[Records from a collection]
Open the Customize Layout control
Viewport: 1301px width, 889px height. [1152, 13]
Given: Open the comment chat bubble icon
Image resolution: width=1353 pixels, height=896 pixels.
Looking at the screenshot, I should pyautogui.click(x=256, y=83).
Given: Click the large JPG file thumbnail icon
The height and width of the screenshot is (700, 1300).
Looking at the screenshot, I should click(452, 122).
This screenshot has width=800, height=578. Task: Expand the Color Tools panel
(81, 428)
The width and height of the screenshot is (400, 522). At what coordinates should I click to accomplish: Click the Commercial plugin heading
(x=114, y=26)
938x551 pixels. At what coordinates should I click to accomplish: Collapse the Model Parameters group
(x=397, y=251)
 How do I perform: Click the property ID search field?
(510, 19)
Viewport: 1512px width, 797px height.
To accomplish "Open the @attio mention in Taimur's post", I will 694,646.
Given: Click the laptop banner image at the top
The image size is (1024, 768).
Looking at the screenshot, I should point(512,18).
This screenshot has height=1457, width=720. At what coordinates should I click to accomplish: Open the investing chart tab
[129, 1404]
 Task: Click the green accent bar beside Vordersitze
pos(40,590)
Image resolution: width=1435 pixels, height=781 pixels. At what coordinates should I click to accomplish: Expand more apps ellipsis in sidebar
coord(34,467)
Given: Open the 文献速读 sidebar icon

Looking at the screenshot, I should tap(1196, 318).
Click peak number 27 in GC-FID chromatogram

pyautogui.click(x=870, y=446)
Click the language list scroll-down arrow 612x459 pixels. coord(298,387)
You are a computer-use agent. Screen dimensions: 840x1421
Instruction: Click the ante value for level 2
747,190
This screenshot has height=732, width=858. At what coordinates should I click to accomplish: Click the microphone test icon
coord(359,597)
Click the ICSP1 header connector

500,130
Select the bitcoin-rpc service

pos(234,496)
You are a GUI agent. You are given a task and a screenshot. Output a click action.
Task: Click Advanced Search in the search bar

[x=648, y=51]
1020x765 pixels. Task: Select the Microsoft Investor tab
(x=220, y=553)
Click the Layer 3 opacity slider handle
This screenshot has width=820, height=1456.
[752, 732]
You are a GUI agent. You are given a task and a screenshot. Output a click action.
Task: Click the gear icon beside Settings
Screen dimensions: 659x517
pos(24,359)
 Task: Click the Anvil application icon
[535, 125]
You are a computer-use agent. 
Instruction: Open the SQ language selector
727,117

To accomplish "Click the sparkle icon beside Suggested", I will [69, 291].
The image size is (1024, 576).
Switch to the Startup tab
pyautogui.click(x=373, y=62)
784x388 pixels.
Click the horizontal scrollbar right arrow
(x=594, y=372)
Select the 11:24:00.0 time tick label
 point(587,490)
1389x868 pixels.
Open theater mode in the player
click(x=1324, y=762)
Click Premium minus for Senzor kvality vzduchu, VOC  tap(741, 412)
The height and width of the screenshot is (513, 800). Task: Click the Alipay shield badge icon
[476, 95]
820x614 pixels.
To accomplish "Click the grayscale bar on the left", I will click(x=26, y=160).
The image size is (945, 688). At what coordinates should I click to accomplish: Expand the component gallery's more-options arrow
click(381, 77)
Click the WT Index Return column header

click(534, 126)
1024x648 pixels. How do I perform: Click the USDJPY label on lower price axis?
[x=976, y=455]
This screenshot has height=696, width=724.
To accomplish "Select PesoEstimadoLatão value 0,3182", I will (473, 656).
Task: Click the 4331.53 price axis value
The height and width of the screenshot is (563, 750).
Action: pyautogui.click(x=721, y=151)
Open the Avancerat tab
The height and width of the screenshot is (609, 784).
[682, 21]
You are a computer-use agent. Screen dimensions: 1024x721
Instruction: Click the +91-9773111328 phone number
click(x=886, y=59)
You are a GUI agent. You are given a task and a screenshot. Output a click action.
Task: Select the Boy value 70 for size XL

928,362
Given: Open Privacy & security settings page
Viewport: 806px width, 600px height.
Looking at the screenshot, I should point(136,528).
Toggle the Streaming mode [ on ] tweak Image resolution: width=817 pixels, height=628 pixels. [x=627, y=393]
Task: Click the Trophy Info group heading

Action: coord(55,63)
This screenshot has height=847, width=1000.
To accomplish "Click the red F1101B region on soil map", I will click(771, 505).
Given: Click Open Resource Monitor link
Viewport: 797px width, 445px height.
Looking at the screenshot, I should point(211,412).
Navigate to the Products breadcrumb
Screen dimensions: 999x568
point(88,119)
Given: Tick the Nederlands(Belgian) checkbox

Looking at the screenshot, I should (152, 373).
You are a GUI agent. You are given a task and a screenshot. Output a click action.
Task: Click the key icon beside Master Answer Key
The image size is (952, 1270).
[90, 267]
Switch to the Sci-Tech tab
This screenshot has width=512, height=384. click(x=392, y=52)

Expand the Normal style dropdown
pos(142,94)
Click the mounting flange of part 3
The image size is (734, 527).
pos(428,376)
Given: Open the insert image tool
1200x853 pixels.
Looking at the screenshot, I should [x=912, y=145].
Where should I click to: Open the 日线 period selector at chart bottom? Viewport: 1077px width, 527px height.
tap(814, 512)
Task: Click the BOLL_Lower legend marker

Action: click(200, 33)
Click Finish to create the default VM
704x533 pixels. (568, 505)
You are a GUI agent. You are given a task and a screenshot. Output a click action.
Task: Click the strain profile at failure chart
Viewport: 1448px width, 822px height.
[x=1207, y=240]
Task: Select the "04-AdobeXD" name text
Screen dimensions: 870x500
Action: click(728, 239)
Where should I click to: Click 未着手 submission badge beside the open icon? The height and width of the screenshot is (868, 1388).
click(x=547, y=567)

#### REQUIRED WORK:
Your reply should consist of the records, copied exactly.

#### RESPONSE AREA:
Open the Customize Layout control
Viewport: 1301px width, 889px height. [1152, 13]
Given: Open the comment chat bubble icon
Image resolution: width=1353 pixels, height=896 pixels.
Looking at the screenshot, I should pyautogui.click(x=256, y=83).
Given: Click the large JPG file thumbnail icon
The height and width of the screenshot is (700, 1300).
Looking at the screenshot, I should click(452, 122).
This screenshot has width=800, height=578. Task: Expand the Color Tools panel
(81, 428)
The width and height of the screenshot is (400, 522). At what coordinates should I click to accomplish: Click the Commercial plugin heading
(x=114, y=26)
938x551 pixels. At what coordinates should I click to accomplish: Collapse the Model Parameters group
(x=397, y=251)
 How do I perform: Click the property ID search field?
(510, 19)
Viewport: 1512px width, 797px height.
To accomplish "Open the @attio mention in Taimur's post", I will 694,646.
Given: Click the laptop banner image at the top
The image size is (1024, 768).
Looking at the screenshot, I should point(512,18).
This screenshot has height=1457, width=720. At what coordinates should I click to accomplish: Open the investing chart tab
[129, 1404]
 Task: Click the green accent bar beside Vordersitze
pos(40,590)
Image resolution: width=1435 pixels, height=781 pixels. At what coordinates should I click to accomplish: Expand more apps ellipsis in sidebar
coord(34,467)
Given: Open the 文献速读 sidebar icon

Looking at the screenshot, I should tap(1196, 318).
Click peak number 27 in GC-FID chromatogram

pyautogui.click(x=870, y=446)
Click the language list scroll-down arrow 612x459 pixels. coord(298,387)
You are a computer-use agent. Screen dimensions: 840x1421
Instruction: Click the ante value for level 2
747,190
This screenshot has height=732, width=858. At what coordinates should I click to accomplish: Click the microphone test icon
coord(359,597)
Click the ICSP1 header connector

500,130
Select the bitcoin-rpc service

pos(234,496)
You are a GUI agent. You are given a task and a screenshot. Output a click action.
Task: Click Advanced Search in the search bar

[x=648, y=51]
1020x765 pixels. Task: Select the Microsoft Investor tab
(x=220, y=553)
Click the Layer 3 opacity slider handle
This screenshot has width=820, height=1456.
[752, 732]
You are a GUI agent. You are given a task and a screenshot. Output a click action.
Task: Click the gear icon beside Settings
Screen dimensions: 659x517
pos(24,359)
 Task: Click the Anvil application icon
[535, 125]
You are a computer-use agent. 
Instruction: Open the SQ language selector
727,117

To accomplish "Click the sparkle icon beside Suggested", I will [69, 291].
The image size is (1024, 576).
Switch to the Startup tab
pyautogui.click(x=373, y=62)
784x388 pixels.
Click the horizontal scrollbar right arrow
(x=594, y=372)
Select the 11:24:00.0 time tick label
 point(587,490)
1389x868 pixels.
Open theater mode in the player
click(x=1324, y=762)
Click Premium minus for Senzor kvality vzduchu, VOC  tap(741, 412)
The height and width of the screenshot is (513, 800). Task: Click the Alipay shield badge icon
[476, 95]
820x614 pixels.
To accomplish "Click the grayscale bar on the left", I will click(x=26, y=160).
The image size is (945, 688). At what coordinates should I click to accomplish: Expand the component gallery's more-options arrow
click(381, 77)
Click the WT Index Return column header

click(534, 126)
1024x648 pixels. How do I perform: Click the USDJPY label on lower price axis?
[x=976, y=455]
This screenshot has height=696, width=724.
To accomplish "Select PesoEstimadoLatão value 0,3182", I will (473, 656).
Task: Click the 4331.53 price axis value
The height and width of the screenshot is (563, 750).
Action: pyautogui.click(x=721, y=151)
Open the Avancerat tab
The height and width of the screenshot is (609, 784).
[682, 21]
You are a computer-use agent. Screen dimensions: 1024x721
Instruction: Click the +91-9773111328 phone number
click(x=886, y=59)
You are a GUI agent. You are given a task and a screenshot. Output a click action.
Task: Select the Boy value 70 for size XL

928,362
Given: Open Privacy & security settings page
Viewport: 806px width, 600px height.
Looking at the screenshot, I should point(136,528).
Toggle the Streaming mode [ on ] tweak Image resolution: width=817 pixels, height=628 pixels. [x=627, y=393]
Task: Click the Trophy Info group heading

Action: coord(55,63)
This screenshot has height=847, width=1000.
To accomplish "Click the red F1101B region on soil map", I will click(771, 505).
Given: Click Open Resource Monitor link
Viewport: 797px width, 445px height.
Looking at the screenshot, I should point(211,412).
Navigate to the Products breadcrumb
Screen dimensions: 999x568
point(88,119)
Given: Tick the Nederlands(Belgian) checkbox

Looking at the screenshot, I should (152, 373).
You are a GUI agent. You are given a task and a screenshot. Output a click action.
Task: Click the key icon beside Master Answer Key
The image size is (952, 1270).
[90, 267]
Switch to the Sci-Tech tab
This screenshot has width=512, height=384. click(x=392, y=52)

Expand the Normal style dropdown
pos(142,94)
Click the mounting flange of part 3
The image size is (734, 527).
pos(428,376)
Given: Open the insert image tool
1200x853 pixels.
Looking at the screenshot, I should [x=912, y=145].
Where should I click to: Open the 日线 period selector at chart bottom? Viewport: 1077px width, 527px height.
tap(814, 512)
Task: Click the BOLL_Lower legend marker

Action: click(200, 33)
Click Finish to create the default VM
704x533 pixels. (568, 505)
You are a GUI agent. You are given a task and a screenshot. Output a click action.
Task: Click the strain profile at failure chart
Viewport: 1448px width, 822px height.
[x=1207, y=240]
Task: Select the "04-AdobeXD" name text
Screen dimensions: 870x500
Action: click(728, 239)
Where should I click to: Click 未着手 submission badge beside the open icon? The height and width of the screenshot is (868, 1388).
click(x=547, y=567)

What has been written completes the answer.